▸ Problem to work on
Please set out everything in the listing from the line containing "This screenshot has" down to the line containing "coord(51,170)" as a JSON list of strings, one string per line, with blank lines dropped and the pictures left out.

▸ Information given
>> Start
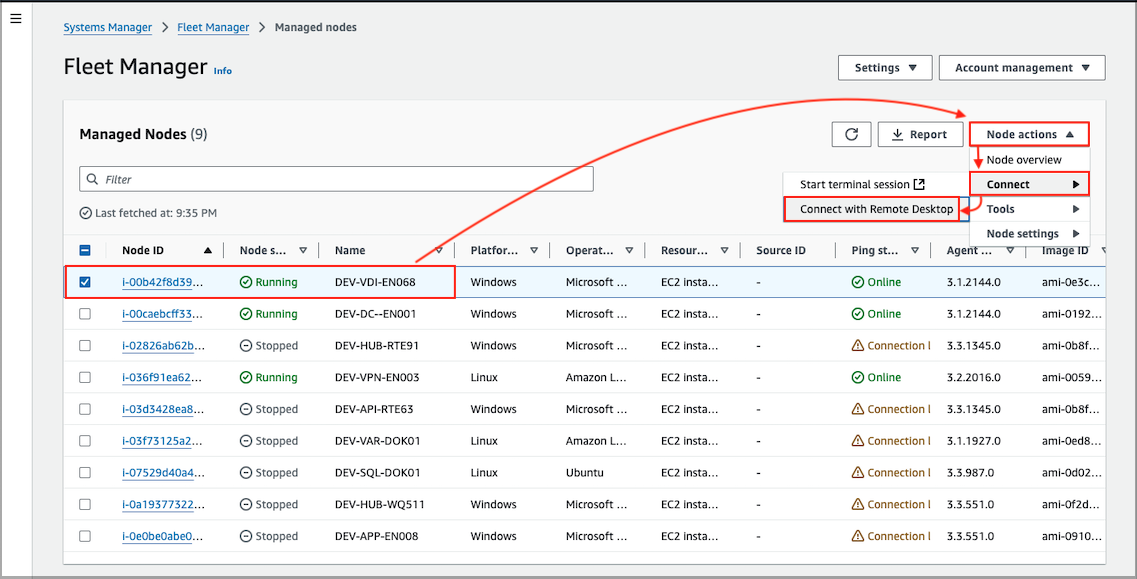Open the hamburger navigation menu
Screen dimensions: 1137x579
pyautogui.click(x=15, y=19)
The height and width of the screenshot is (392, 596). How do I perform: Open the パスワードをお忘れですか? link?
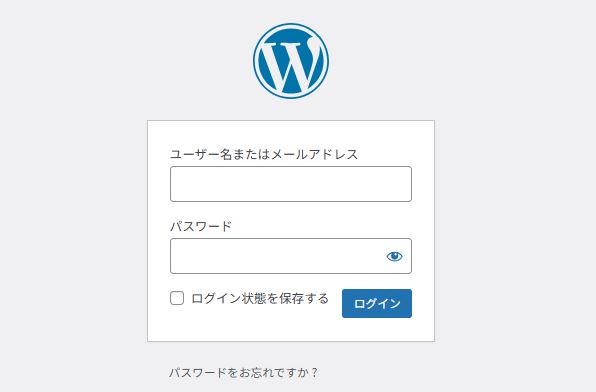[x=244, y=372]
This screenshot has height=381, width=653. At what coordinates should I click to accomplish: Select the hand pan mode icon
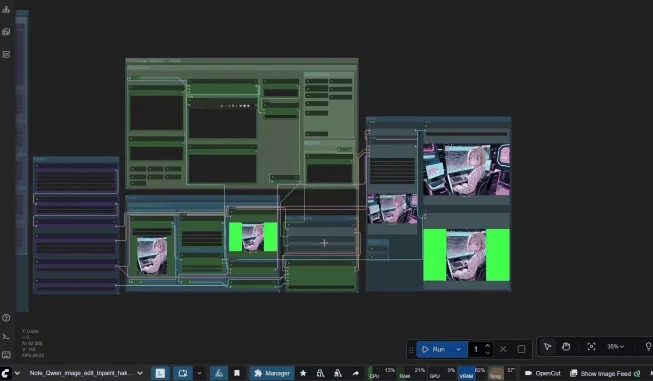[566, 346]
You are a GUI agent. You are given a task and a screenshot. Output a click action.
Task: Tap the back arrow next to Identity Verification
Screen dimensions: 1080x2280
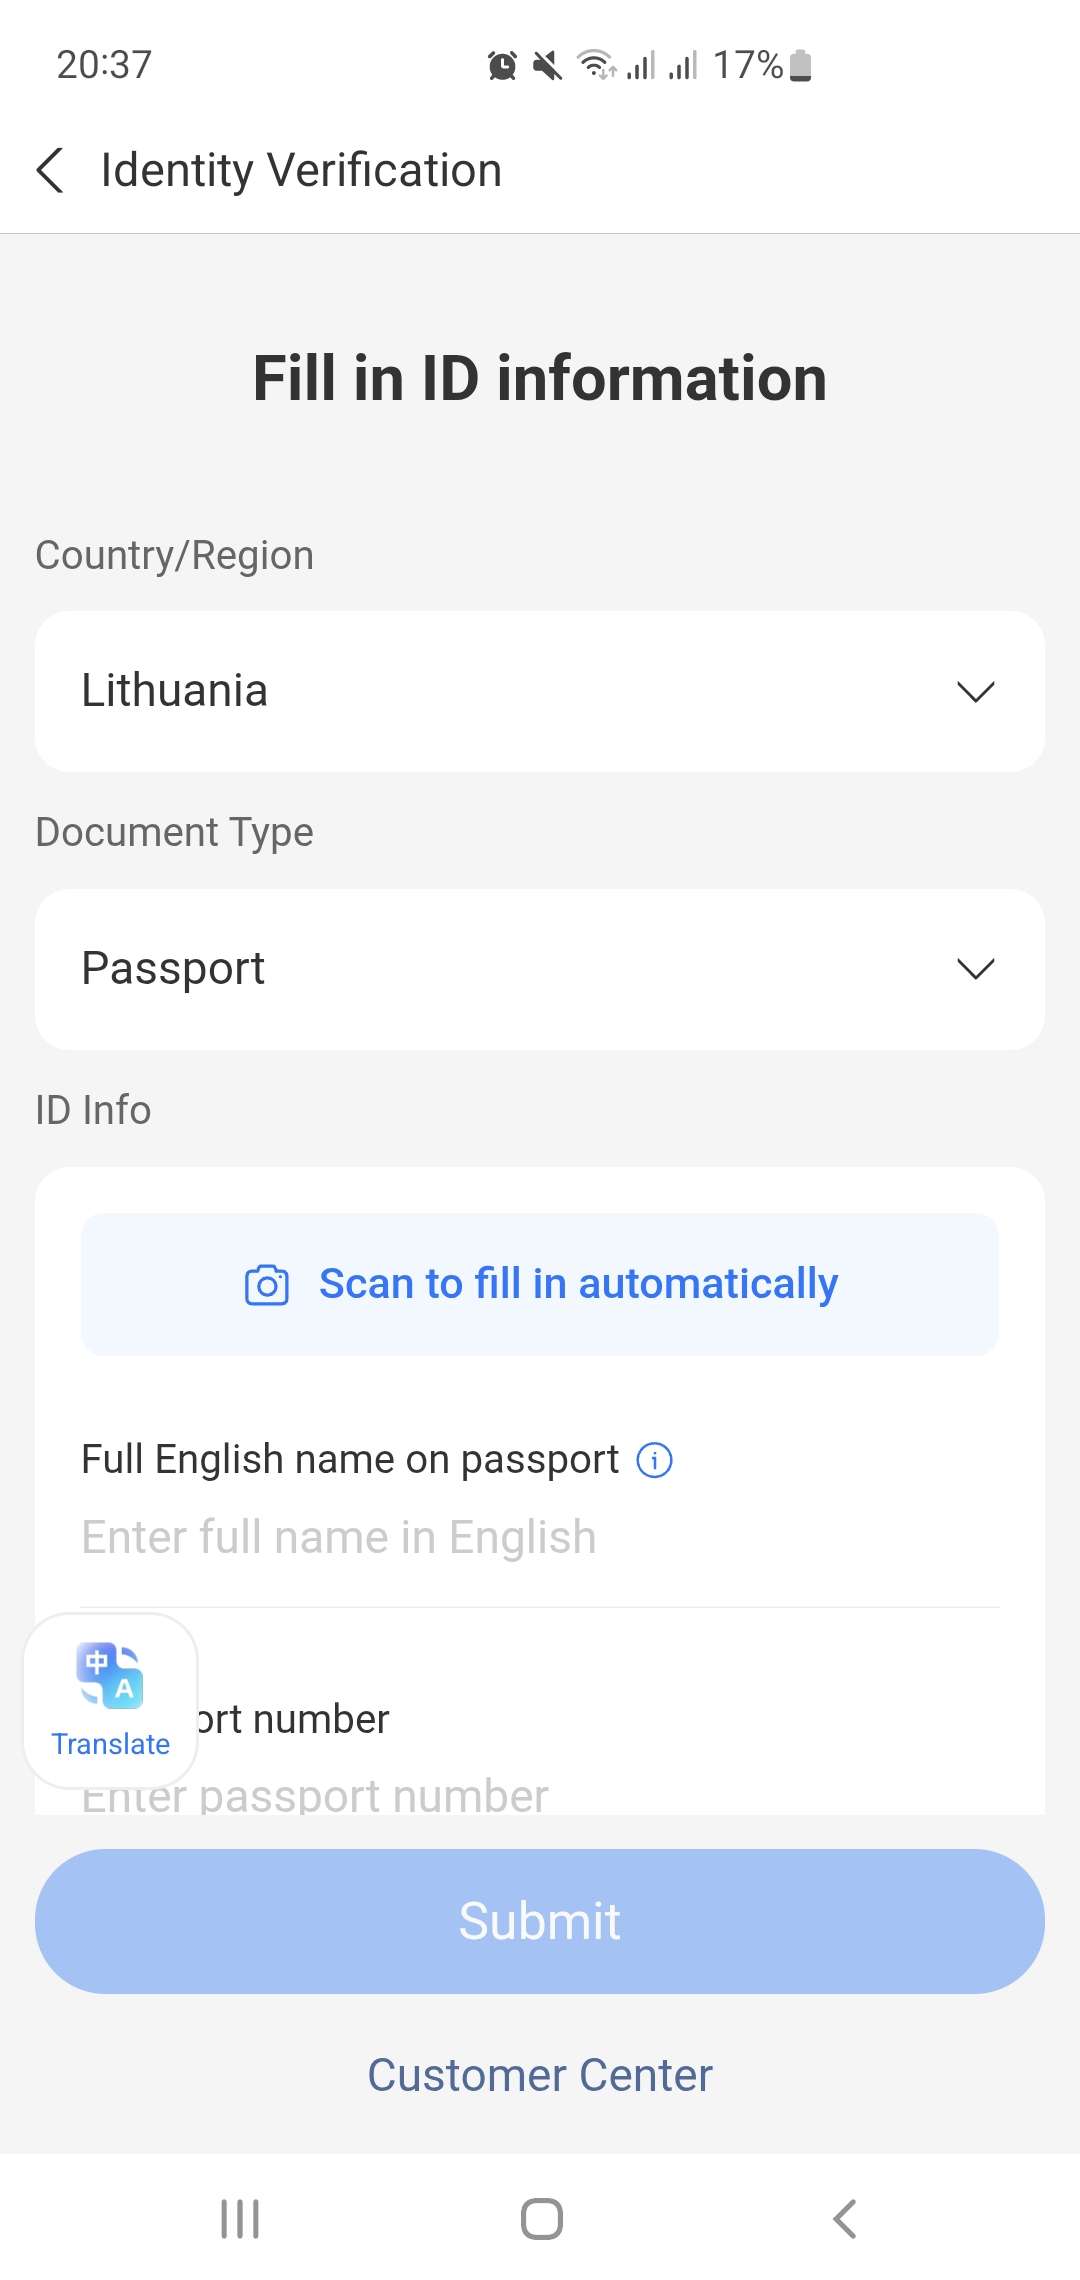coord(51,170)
>> End
>> Start
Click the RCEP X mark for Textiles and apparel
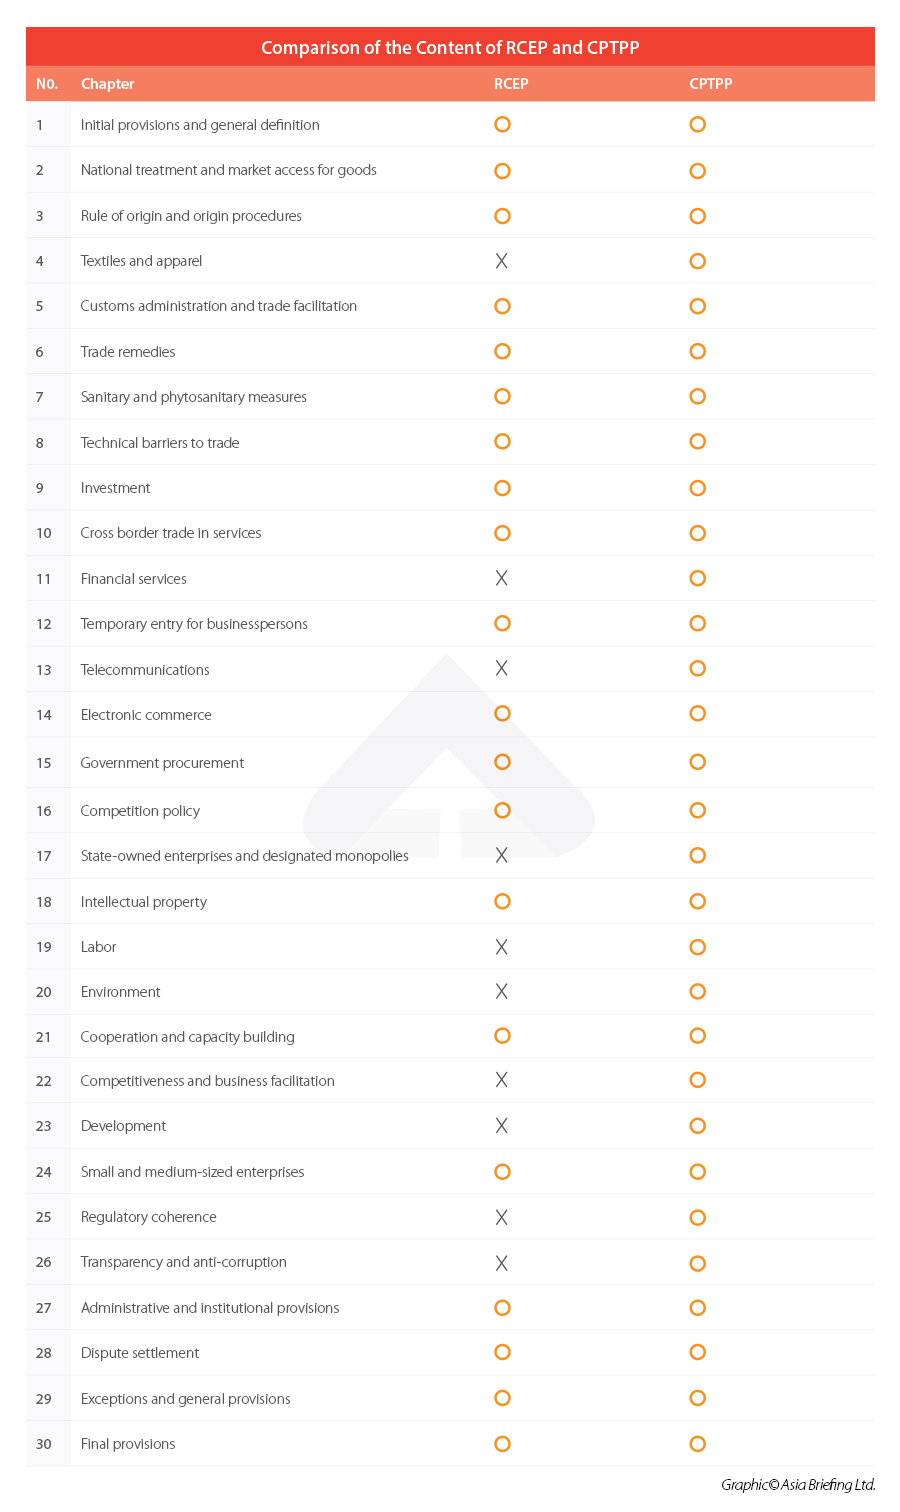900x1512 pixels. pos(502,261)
>> End
>> Start
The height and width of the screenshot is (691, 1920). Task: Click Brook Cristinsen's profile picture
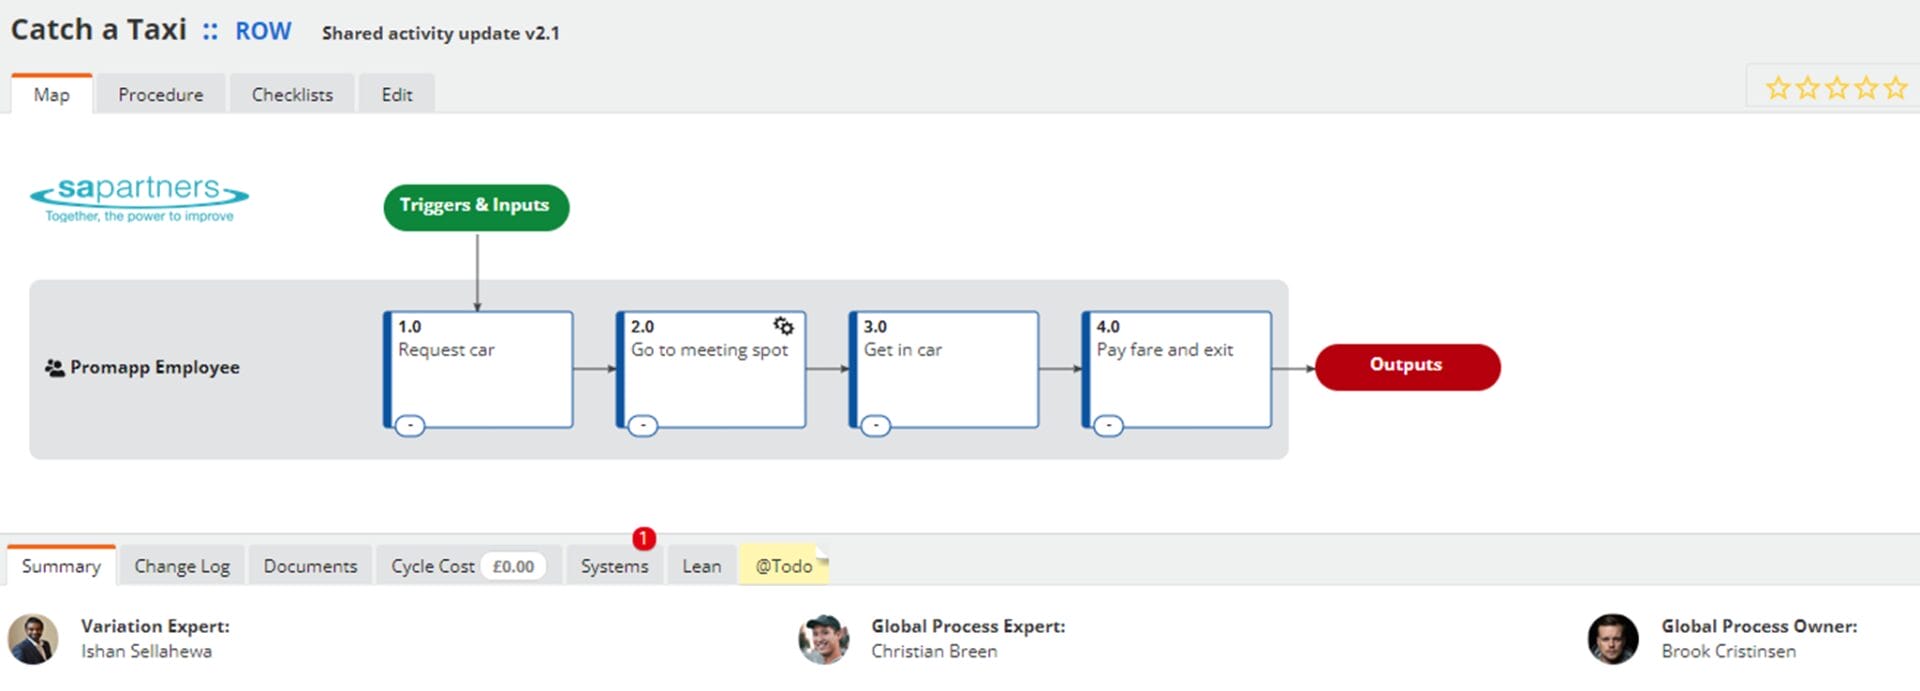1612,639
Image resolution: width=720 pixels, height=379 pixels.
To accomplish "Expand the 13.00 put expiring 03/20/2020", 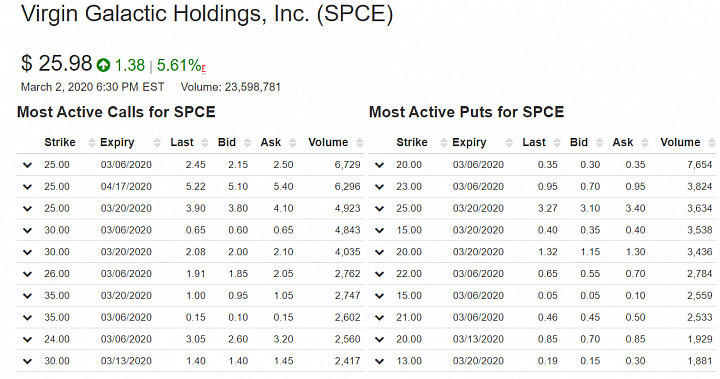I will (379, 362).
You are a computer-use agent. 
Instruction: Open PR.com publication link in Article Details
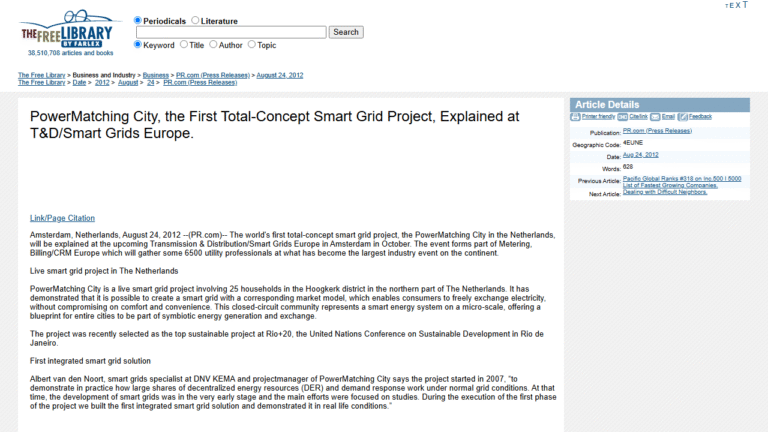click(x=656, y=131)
>> End
▸ Result for this exercise
[
  "This screenshot has height=381, width=653. At what coordinates should I click to accomplish: Select the hand pan mode icon",
  "[566, 346]",
  "You are a GUI agent. You are given a task and a screenshot. Output a click action.",
  "Task: Tap the back arrow next to Identity Verification",
  "Screen dimensions: 1080x2280",
  "coord(51,170)"
]